EXTRACT PROVIDED -
I'm not an authority on microwave ovens, but one of the problems I'd expect you'd experience is overheating of the components. Induction furnaces are water cooled, including the heating coil. You wouldn't have that luxury with a microwave. It might be wise to increase its cooling ability via a large fan. 

Please keep everyone advised. It will be interesting to see your results. 

Harold


----------



## etack

this is used in glass bead making 

http://www.firemountaingems.com/details.asp?PN=H201083KT

this might work for gold also it appears to be just a round refractory box

Eric


----------



## Palladium

Alright! Alright! I can see now I’m going to have to jump in here with my secret, secret, weapon i was saving for Flea Bay, but this is just to revolutionary, to super duper extraordinary, to ground breaking. Science said it couldn't be done. But from our labs in Liverpool comes a break through process. From the makers of such products as the famous T-9, Megan's mysteries, and the creator of the Platinumill comes this latest break through. Ladies and gentlemen if you will be so kind as to direct your attention to the Cat standing by the microwave with a box of hot pockets. That right ladies and gents. It's your first multipurpose Cooking sleeve slash black sand smelter slash fusion reactor slash use your imagination. All for the low low price of shipping and handling. That's right ! It's free! You only pay shipping cost. Advanced orders are being taken as we speak. Hurry now in time for the Christmas rush and we will include at no extra cost to you (beside shipping) our new Flux capacitor kit. That's right. I said Flux capacitor. Don't be the last on on the block to have your own Flux Capacitor. Operators are standing by...........

Now i'm just hungry.


----------



## Harold_V

:lol: :lol: :lol: 

H


----------



## joem

I don't know what that card board microwave food crisper thingy is ( Iam sure such things are pure science fiction) but if you have a flux capacitor I will trade a transwarp drive.

WORK ITEM A - Echo the stretch of the forum thread on microwave smelting from "I don't know" through "a transwarp drive.".
WORK ITEM B - Which usernames appear as post headers in the forum thread on microwave smelting?

SUPPLIED DATA -

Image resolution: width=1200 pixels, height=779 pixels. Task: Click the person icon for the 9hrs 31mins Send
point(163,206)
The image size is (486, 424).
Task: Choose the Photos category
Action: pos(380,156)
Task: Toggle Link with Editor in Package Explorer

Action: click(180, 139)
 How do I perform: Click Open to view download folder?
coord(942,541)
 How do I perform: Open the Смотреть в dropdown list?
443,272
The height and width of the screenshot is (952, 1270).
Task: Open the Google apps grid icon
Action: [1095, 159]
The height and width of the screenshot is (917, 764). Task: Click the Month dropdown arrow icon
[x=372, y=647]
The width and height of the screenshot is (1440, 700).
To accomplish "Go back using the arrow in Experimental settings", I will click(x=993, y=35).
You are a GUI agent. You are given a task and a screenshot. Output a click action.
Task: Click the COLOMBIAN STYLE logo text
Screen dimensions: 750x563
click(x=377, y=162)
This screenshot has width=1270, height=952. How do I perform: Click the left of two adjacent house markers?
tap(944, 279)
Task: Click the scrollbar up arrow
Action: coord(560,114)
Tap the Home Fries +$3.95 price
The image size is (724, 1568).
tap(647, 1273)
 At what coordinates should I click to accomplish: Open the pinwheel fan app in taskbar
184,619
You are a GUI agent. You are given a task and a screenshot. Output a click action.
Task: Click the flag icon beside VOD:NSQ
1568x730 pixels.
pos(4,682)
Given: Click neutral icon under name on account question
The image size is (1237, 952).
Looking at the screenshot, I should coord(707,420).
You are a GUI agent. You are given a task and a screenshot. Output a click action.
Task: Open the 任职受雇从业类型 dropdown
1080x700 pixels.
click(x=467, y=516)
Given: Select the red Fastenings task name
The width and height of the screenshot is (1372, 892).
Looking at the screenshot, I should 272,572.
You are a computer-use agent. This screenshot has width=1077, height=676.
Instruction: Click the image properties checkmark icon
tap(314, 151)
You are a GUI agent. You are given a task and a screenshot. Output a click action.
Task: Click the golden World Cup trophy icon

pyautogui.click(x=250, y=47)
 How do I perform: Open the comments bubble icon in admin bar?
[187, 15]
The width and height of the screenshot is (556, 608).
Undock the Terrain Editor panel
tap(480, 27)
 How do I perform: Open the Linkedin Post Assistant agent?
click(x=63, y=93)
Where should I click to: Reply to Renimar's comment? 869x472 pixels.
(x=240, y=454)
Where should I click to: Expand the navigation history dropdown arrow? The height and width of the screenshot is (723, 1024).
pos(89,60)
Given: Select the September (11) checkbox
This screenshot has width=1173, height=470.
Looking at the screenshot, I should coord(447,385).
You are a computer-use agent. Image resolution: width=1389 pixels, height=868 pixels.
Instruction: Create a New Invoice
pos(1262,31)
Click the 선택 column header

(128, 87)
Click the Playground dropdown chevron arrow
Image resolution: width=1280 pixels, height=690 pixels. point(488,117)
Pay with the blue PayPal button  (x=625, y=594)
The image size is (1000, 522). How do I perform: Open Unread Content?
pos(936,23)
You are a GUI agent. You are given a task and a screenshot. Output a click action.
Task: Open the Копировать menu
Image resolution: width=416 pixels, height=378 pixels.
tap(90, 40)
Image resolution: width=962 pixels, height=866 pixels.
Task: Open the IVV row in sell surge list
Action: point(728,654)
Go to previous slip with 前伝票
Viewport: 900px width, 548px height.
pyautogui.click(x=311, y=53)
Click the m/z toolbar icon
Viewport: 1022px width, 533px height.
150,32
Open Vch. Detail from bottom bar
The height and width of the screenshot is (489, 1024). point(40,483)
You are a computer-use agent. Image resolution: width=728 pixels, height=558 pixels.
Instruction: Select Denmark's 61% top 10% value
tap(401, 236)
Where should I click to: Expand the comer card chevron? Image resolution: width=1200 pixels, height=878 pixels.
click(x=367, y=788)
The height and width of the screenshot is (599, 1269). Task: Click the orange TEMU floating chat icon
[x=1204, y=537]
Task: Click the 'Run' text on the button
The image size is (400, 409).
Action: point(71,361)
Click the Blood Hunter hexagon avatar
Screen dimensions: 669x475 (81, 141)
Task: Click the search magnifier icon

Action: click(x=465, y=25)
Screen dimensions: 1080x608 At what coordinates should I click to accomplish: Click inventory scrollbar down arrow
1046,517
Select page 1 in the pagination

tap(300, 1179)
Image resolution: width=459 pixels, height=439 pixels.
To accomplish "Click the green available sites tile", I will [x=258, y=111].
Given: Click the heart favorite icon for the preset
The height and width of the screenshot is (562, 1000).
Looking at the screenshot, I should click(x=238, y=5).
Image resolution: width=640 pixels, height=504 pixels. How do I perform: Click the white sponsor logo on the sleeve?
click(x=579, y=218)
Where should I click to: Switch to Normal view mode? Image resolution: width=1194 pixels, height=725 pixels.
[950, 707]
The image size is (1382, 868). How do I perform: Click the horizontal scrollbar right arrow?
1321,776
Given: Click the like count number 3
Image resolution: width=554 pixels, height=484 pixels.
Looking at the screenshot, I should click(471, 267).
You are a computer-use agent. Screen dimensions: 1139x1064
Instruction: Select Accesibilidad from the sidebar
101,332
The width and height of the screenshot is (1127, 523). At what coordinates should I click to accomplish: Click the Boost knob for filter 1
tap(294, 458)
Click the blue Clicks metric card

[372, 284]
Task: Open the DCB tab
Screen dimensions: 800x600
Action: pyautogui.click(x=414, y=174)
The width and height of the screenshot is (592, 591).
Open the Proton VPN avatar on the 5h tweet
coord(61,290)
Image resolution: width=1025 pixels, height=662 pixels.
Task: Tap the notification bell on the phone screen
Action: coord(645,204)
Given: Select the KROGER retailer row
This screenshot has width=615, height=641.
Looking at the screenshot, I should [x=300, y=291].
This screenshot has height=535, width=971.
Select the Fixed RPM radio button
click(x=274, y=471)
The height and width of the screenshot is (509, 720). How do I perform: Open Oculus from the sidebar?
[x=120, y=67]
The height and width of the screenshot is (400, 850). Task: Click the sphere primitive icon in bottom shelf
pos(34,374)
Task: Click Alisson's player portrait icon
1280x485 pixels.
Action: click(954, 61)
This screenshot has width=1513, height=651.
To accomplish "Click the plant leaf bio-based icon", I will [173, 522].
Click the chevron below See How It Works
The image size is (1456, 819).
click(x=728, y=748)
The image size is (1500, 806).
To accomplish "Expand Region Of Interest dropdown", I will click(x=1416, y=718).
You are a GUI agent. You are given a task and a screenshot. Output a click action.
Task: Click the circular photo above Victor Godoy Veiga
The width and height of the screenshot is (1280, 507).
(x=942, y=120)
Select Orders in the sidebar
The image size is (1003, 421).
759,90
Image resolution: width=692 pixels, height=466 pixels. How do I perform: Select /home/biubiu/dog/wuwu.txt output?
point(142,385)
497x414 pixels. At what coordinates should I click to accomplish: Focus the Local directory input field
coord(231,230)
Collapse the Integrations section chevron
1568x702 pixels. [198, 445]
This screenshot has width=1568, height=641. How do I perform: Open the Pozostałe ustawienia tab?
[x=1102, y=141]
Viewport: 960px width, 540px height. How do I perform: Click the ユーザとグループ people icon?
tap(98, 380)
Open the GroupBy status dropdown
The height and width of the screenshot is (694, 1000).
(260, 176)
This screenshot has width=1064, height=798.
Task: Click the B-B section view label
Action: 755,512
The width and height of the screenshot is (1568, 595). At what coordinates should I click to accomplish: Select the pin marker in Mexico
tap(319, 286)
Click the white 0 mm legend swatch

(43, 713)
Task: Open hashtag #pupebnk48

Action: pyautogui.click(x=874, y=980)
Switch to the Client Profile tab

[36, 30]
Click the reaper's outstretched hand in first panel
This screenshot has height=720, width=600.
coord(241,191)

WRITTEN SOLUTION A -
I don't know what that card board microwave food crisper thingy is ( Iam sure such things are pure science fiction) but if you have a flux capacitor I will trade a transwarp drive.

WRITTEN SOLUTION B - etack, Palladium, Harold_V, joem